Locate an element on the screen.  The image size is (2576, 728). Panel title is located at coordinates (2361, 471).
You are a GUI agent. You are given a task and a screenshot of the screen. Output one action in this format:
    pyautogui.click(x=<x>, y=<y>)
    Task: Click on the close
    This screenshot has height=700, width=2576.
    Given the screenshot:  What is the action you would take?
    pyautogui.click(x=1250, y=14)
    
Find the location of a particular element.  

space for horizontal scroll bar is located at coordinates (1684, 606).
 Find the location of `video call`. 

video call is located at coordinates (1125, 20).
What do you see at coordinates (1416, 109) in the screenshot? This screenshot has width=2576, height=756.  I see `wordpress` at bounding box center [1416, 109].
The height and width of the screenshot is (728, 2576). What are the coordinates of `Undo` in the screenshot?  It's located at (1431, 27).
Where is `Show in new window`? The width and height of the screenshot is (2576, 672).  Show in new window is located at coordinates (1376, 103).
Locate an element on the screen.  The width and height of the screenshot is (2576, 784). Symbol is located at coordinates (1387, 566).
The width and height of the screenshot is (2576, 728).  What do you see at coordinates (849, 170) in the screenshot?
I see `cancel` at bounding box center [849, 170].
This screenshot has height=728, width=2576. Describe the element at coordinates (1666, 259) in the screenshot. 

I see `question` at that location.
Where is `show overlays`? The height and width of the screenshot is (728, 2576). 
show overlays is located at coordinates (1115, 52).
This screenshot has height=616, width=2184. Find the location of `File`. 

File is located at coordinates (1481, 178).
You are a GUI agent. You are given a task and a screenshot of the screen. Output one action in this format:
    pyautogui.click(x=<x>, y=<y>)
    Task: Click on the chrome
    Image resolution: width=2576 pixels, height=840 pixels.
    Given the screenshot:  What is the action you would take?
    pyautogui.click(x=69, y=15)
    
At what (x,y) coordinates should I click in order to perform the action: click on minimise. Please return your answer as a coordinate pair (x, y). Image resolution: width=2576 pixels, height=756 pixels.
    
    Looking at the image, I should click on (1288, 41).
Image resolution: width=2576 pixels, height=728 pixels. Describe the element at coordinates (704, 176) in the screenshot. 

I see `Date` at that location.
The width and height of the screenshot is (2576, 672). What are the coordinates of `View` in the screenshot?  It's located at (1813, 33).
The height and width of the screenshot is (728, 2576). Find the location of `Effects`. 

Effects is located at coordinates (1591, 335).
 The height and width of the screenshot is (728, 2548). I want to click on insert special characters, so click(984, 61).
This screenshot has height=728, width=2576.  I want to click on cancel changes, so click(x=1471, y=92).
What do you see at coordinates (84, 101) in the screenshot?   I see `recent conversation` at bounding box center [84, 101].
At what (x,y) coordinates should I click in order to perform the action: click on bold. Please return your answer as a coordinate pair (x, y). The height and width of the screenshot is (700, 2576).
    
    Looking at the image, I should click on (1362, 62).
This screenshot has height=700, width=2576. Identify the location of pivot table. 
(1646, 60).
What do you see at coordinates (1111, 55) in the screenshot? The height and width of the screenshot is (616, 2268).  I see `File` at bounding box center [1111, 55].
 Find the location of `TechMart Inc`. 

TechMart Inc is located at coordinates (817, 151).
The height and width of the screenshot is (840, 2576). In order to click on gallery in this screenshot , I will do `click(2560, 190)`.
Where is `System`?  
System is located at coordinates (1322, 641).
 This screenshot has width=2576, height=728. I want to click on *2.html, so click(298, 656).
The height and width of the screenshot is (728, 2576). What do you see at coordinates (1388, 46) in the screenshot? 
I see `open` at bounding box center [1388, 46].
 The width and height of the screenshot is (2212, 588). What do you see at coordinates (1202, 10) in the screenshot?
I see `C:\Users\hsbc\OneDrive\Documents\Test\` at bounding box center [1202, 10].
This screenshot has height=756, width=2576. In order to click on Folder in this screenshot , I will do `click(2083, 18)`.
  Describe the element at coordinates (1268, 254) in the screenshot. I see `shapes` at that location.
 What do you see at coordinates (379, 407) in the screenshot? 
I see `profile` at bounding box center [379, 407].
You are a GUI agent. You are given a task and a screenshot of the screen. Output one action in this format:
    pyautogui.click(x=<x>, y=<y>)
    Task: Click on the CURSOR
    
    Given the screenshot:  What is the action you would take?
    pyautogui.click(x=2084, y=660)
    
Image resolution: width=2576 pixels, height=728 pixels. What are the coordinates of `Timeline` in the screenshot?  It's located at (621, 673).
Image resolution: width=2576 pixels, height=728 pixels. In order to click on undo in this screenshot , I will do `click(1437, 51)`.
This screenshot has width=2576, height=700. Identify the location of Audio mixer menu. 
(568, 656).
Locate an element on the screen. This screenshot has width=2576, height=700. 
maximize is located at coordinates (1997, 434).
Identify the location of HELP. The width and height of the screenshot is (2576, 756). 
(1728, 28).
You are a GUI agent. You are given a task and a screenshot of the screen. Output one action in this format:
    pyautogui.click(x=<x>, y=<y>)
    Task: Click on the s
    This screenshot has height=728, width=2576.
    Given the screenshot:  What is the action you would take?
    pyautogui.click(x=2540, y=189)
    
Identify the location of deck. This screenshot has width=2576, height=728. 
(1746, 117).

━━━━━━━━━━━━━━━━

EXERCISE DESCRIPTION:
Recast every line of the rows above as a Markdown table with two columns, No. and Line, and leave out blank lines.

WRITTEN SOLUTION:
| No. | Line |
|---|---|
| 1 | Locate an element on the screen.  The image size is (2576, 728). Panel title is located at coordinates (2361, 471). |
| 2 | You are a GUI agent. You are given a task and a screenshot of the screen. Output one action in this format: |
| 3 |     pyautogui.click(x=<x>, y=<y>) |
| 4 |     Task: Click on the close |
| 5 |     This screenshot has height=700, width=2576. |
| 6 |     Given the screenshot:  What is the action you would take? |
| 7 |     pyautogui.click(x=1250, y=14) |
| 8 | Find the location of a particular element.   |
| 9 | space for horizontal scroll bar is located at coordinates (1684, 606). |
| 10 |  Find the location of `video call`.  |
| 11 | video call is located at coordinates (1125, 20). |
| 12 | What do you see at coordinates (1416, 109) in the screenshot? This screenshot has width=2576, height=756.  I see `wordpress` at bounding box center [1416, 109]. |
| 13 | The height and width of the screenshot is (728, 2576). What are the coordinates of `Undo` in the screenshot?  It's located at (1431, 27). |
| 14 | Where is `Show in new window`? The width and height of the screenshot is (2576, 672).  Show in new window is located at coordinates (1376, 103). |
| 15 | Locate an element on the screen.  The width and height of the screenshot is (2576, 784). Symbol is located at coordinates (1387, 566). |
| 16 | The width and height of the screenshot is (2576, 728).  What do you see at coordinates (849, 170) in the screenshot? |
| 17 | I see `cancel` at bounding box center [849, 170]. |
| 18 | This screenshot has height=728, width=2576. Describe the element at coordinates (1666, 259) in the screenshot.  |
| 19 | I see `question` at that location. |
| 20 | Where is `show overlays`? The height and width of the screenshot is (728, 2576).  |
| 21 | show overlays is located at coordinates (1115, 52). |
| 22 | This screenshot has height=616, width=2184. Find the location of `File`.  |
| 23 | File is located at coordinates (1481, 178). |
| 24 | You are a GUI agent. You are given a task and a screenshot of the screen. Output one action in this format: |
| 25 |     pyautogui.click(x=<x>, y=<y>) |
| 26 |     Task: Click on the chrome |
| 27 |     Image resolution: width=2576 pixels, height=840 pixels. |
| 28 |     Given the screenshot:  What is the action you would take? |
| 29 |     pyautogui.click(x=69, y=15) |
| 30 | At what (x,y) coordinates should I click in order to perform the action: click on minimise. Please return your answer as a coordinate pair (x, y). Image resolution: width=2576 pixels, height=756 pixels. |
| 31 |     Looking at the image, I should click on (1288, 41). |
| 32 | Image resolution: width=2576 pixels, height=728 pixels. Describe the element at coordinates (704, 176) in the screenshot.  |
| 33 | I see `Date` at that location. |
| 34 | The width and height of the screenshot is (2576, 672). What are the coordinates of `View` in the screenshot?  It's located at (1813, 33). |
| 35 | The height and width of the screenshot is (728, 2576). Find the location of `Effects`.  |
| 36 | Effects is located at coordinates (1591, 335). |
| 37 |  The height and width of the screenshot is (728, 2548). I want to click on insert special characters, so click(984, 61). |
| 38 | This screenshot has height=728, width=2576.  I want to click on cancel changes, so click(x=1471, y=92). |
| 39 | What do you see at coordinates (84, 101) in the screenshot?   I see `recent conversation` at bounding box center [84, 101]. |
| 40 | At what (x,y) coordinates should I click in order to perform the action: click on bold. Please return your answer as a coordinate pair (x, y). The height and width of the screenshot is (700, 2576). |
| 41 |     Looking at the image, I should click on (1362, 62). |
| 42 | This screenshot has height=700, width=2576. Identify the location of pivot table.  |
| 43 | (1646, 60). |
| 44 | What do you see at coordinates (1111, 55) in the screenshot? The height and width of the screenshot is (616, 2268).  I see `File` at bounding box center [1111, 55]. |
| 45 |  Find the location of `TechMart Inc`.  |
| 46 | TechMart Inc is located at coordinates (817, 151). |
| 47 | The height and width of the screenshot is (840, 2576). In order to click on gallery in this screenshot , I will do `click(2560, 190)`. |
| 48 | Where is `System`?   |
| 49 | System is located at coordinates (1322, 641). |
| 50 |  This screenshot has width=2576, height=728. I want to click on *2.html, so click(298, 656). |
| 51 | The height and width of the screenshot is (728, 2576). What do you see at coordinates (1388, 46) in the screenshot?  |
| 52 | I see `open` at bounding box center [1388, 46]. |
| 53 |  The width and height of the screenshot is (2212, 588). What do you see at coordinates (1202, 10) in the screenshot? |
| 54 | I see `C:\Users\hsbc\OneDrive\Documents\Test\` at bounding box center [1202, 10]. |
| 55 | This screenshot has height=756, width=2576. In order to click on Folder in this screenshot , I will do `click(2083, 18)`. |
| 56 |   Describe the element at coordinates (1268, 254) in the screenshot. I see `shapes` at that location. |
| 57 |  What do you see at coordinates (379, 407) in the screenshot?  |
| 58 | I see `profile` at bounding box center [379, 407]. |
| 59 | You are a GUI agent. You are given a task and a screenshot of the screen. Output one action in this format: |
| 60 |     pyautogui.click(x=<x>, y=<y>) |
| 61 |     Task: Click on the CURSOR |
| 62 |     Given the screenshot:  What is the action you would take? |
| 63 |     pyautogui.click(x=2084, y=660) |
| 64 | Image resolution: width=2576 pixels, height=728 pixels. What are the coordinates of `Timeline` in the screenshot?  It's located at (621, 673). |
| 65 | Image resolution: width=2576 pixels, height=728 pixels. In order to click on undo in this screenshot , I will do `click(1437, 51)`. |
| 66 | This screenshot has width=2576, height=700. Identify the location of Audio mixer menu.  |
| 67 | (568, 656). |
| 68 | Locate an element on the screen. This screenshot has width=2576, height=700.  |
| 69 | maximize is located at coordinates (1997, 434). |
| 70 | Identify the location of HELP. The width and height of the screenshot is (2576, 756).  |
| 71 | (1728, 28). |
| 72 | You are a GUI agent. You are given a task and a screenshot of the screen. Output one action in this format: |
| 73 |     pyautogui.click(x=<x>, y=<y>) |
| 74 |     Task: Click on the s |
| 75 |     This screenshot has height=728, width=2576. |
| 76 |     Given the screenshot:  What is the action you would take? |
| 77 |     pyautogui.click(x=2540, y=189) |
| 78 | Identify the location of deck. This screenshot has width=2576, height=728.  |
| 79 | (1746, 117). |